Juan negó con la cabeza.
—No, este país se ha convertido ya en mi hogar. Vendo flores en el mercado, y así contribuyo a esparcir algunas de las maravillas celestiales a mi alrededor que, por cierto, se dispersan con gran facilidad. Y un día tal vez Elisabet vuelva a esta ciudad. Porque… eso no es todo…
Se hizo tal silencio en el salón que casi se podían escuchar las motas de polvo cayendo al suelo de madera.
Juan miró a Joakim y prosiguió:
—Durante todos estos años no he dejado de buscarla. Pero sólo conocía su nombre de pila, o al menos eso creía. Encontrar a una Elisabet o una Tebasile exclusivamente por el nombre de pila, ya sea en Roma o en Palestina, resulta más difícil que encontrar una aguja en un pajar. Se han reído de mí en muchas embajadas y registros civiles de bastantes países. Pero Joakim…
De nuevo se hizo el silencio en el salón.
—Joakim tal vez me haya ayudado a encontrarla. De modo que soy yo el que ha de dar las gracias.
Joakim miró a sus padres, incapaz de adivinar de qué se trataba.
—Creo que tiene que explicárnoslo un poco más —dijo la madre.
—Joakim me hizo pensar que tal vez ella se llamara las dos cosas, una como nombre y la otra como apellido. Es curioso lo poco imaginativos que somos los humanos cuando sólo pensamos lo mismo año tras año.
La cara de Joakim se iluminó.
—¡Elisabet Tebasile! —dijo—. ¿Se llamaba así?
—En la guía telefónica de Roma hay un abonado con ese nombre, pero aún no ha llegado la Navidad. Mañana tendrás que abrir la última ventanita del calendario mágico.

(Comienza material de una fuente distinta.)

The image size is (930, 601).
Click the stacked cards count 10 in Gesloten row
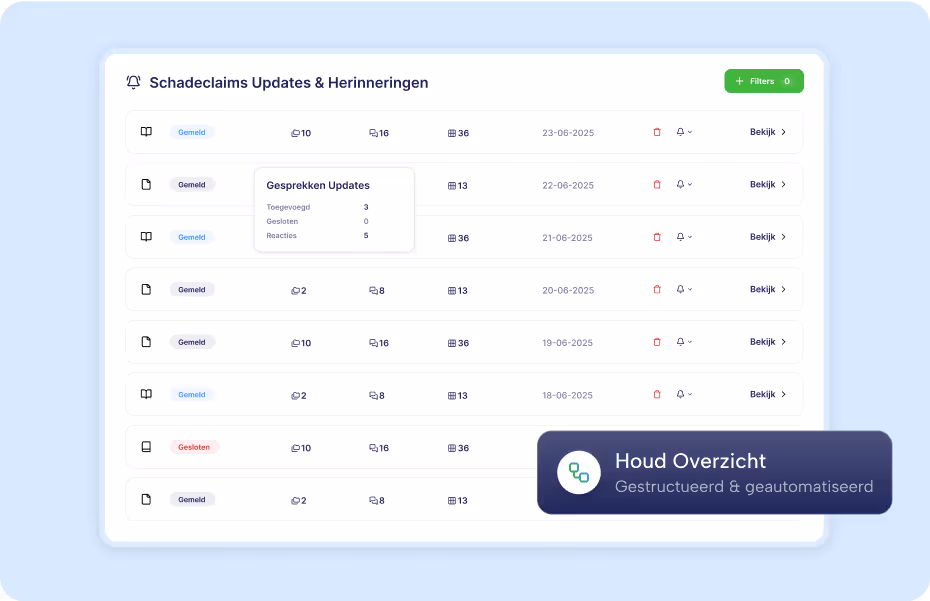coord(301,448)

Juan se levantó y dijo que debía marcharse porque tenía algo urgente que hacer.
—Pero quizá pueda echar un último vistazo al calendario de adviento antes de irme —añadió.

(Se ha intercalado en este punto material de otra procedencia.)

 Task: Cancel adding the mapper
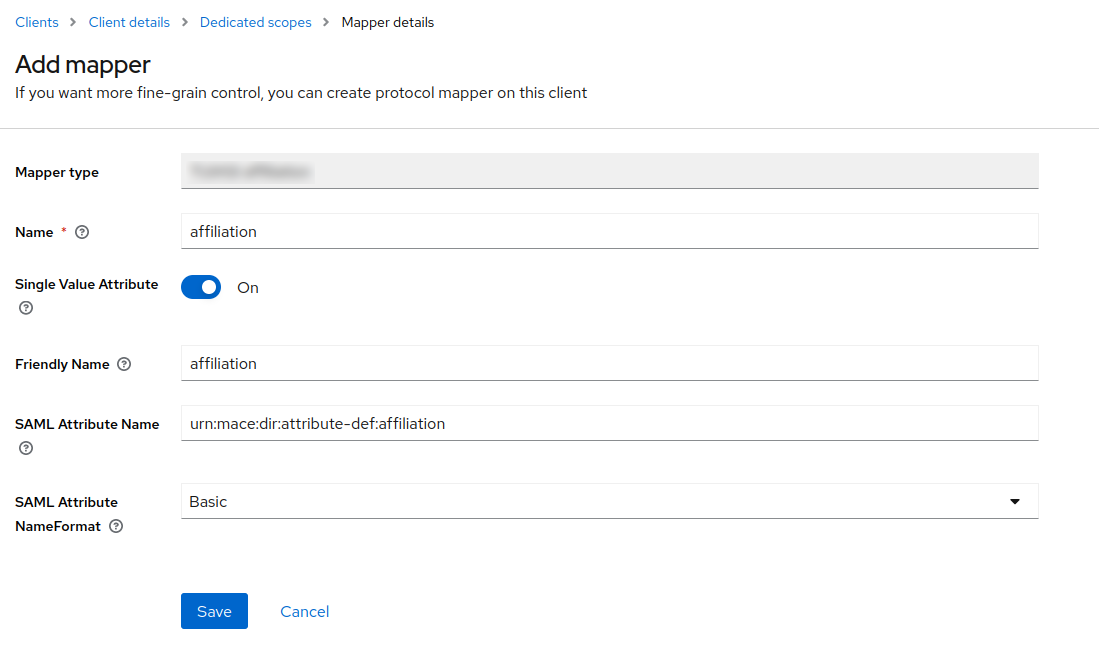[x=304, y=611]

Joakim corrió a su cuarto y descolgó el calendario mágico de la pared. De vuelta en el salón se lo alcanzó a Juan, que se quedó mirando la imagen.
—Tienes que volver a cerrar todas las ventanitas abiertas —explicó Joakim.
Juan así lo hizo y luego dijo:
—Pues sí, aquí están todos. Quirino y el emperador Augusto, los ángeles en el cielo y los pastores en el campo, los Reyes Magos, María, José y el Niño Jesús.
—Pero no Elisabet —señaló Joakim.
—No, Elisabet no.
Acompañaron a Juan hasta la puerta. A punto ya de marcharse, dijo:
—Bueno, veremos lo que nos depara esta Navidad.
—Ya lo creo —dijo el padre. Era evidente que se sentía aliviado por haber oído finalmente la historia del anciano.
Pero Juan dijo algo más:
—No abrirás la última ventanita del calendario de adviento hasta que hayan repicado las campanas de Navidad, ¿no?
Mamá lo miró.
—Bueno, supongo que no.
—Intentaremos esperar —intervino el padre.
Ya fuera, en la escalera, Juan dijo:
—Tal vez venga a verlos otra vez mañana.
Joakim estaba encantado. Sintió una especie de cosquilleo al oír decir a Juan que a lo mejor volvía también al día siguiente. Porque Joakim no estaba tan satisfecho como sus padres.
Tenía la sensación de que todavía faltaba algo.